## Your goal:
The response must contain every line below in which "Focus" appears.

[Materials provided — start]

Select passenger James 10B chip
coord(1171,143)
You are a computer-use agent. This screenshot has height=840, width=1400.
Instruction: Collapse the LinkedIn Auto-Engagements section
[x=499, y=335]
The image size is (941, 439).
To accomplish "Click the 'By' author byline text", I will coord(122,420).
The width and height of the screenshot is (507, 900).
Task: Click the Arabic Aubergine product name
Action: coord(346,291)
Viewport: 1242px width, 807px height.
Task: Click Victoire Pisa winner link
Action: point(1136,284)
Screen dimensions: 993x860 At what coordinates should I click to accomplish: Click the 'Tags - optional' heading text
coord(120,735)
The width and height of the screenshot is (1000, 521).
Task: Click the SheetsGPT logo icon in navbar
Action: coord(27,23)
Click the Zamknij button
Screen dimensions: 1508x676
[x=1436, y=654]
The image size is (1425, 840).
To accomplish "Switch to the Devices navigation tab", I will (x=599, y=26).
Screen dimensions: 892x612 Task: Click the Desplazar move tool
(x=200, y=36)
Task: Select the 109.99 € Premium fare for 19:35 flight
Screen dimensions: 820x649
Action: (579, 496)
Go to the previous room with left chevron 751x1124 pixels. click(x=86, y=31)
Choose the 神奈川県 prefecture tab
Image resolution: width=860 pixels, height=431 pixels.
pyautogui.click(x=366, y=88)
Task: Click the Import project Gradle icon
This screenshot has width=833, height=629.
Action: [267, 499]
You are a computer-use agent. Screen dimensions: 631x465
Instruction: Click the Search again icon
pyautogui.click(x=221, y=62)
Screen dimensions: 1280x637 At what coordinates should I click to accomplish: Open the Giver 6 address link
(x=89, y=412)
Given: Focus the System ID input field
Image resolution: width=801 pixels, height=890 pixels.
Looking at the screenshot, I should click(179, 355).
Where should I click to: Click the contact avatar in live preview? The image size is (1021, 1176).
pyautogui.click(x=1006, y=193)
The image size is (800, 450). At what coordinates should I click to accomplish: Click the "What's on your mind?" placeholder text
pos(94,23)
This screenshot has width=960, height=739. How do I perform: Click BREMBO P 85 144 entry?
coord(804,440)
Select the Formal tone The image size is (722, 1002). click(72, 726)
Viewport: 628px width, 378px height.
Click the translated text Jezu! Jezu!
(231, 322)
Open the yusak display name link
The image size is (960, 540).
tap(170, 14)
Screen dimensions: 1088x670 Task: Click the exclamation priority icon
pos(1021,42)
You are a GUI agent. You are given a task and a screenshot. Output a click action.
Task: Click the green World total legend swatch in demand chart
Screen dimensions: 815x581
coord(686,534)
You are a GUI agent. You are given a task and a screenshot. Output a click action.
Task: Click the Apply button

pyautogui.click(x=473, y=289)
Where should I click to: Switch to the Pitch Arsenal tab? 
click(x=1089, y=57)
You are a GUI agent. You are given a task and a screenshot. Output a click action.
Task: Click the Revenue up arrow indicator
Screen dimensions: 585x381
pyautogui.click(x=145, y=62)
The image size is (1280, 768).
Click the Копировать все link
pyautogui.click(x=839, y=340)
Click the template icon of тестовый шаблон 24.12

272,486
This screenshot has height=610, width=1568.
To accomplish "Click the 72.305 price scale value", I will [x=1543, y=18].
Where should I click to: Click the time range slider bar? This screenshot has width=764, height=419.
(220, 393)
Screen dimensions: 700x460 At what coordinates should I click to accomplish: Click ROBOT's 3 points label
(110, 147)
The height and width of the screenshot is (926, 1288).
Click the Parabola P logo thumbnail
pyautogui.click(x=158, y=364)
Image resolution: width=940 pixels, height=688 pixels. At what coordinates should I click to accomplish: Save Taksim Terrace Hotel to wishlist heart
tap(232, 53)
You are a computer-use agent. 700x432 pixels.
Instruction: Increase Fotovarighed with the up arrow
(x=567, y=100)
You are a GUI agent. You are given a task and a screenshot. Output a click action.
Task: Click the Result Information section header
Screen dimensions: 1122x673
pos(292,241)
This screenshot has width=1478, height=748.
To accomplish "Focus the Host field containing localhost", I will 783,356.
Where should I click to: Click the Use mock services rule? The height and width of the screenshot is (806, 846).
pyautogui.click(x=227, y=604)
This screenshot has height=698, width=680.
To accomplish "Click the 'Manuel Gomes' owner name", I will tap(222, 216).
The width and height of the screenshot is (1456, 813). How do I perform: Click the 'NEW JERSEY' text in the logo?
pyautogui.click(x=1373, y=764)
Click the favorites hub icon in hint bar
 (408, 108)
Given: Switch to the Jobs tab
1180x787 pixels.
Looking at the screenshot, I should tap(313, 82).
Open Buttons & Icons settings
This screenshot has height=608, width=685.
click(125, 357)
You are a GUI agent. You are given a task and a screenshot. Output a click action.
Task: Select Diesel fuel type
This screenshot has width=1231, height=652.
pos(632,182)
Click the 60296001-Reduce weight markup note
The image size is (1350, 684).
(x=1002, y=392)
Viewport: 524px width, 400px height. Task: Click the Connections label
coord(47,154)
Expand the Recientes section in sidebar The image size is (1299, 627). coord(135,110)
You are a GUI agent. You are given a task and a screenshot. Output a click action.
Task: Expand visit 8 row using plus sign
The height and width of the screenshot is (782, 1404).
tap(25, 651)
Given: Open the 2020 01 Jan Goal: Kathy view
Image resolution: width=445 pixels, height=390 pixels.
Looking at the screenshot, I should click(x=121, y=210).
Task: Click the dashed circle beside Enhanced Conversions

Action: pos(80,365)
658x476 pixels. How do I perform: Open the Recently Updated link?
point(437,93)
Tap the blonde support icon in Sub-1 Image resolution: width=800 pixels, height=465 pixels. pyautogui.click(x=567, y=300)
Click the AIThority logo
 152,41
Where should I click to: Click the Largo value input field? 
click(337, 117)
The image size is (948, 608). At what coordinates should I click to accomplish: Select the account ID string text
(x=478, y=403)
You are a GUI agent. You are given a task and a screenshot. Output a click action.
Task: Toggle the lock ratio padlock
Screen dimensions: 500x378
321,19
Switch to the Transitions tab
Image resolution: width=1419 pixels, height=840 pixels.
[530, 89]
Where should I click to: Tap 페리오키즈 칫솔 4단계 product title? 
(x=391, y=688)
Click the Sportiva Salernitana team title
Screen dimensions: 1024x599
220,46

[Materials provided — finish]

## Response to this exercise:
Given: Focus the System ID input field
To accomplish "Focus the Host field containing localhost", I will 783,356.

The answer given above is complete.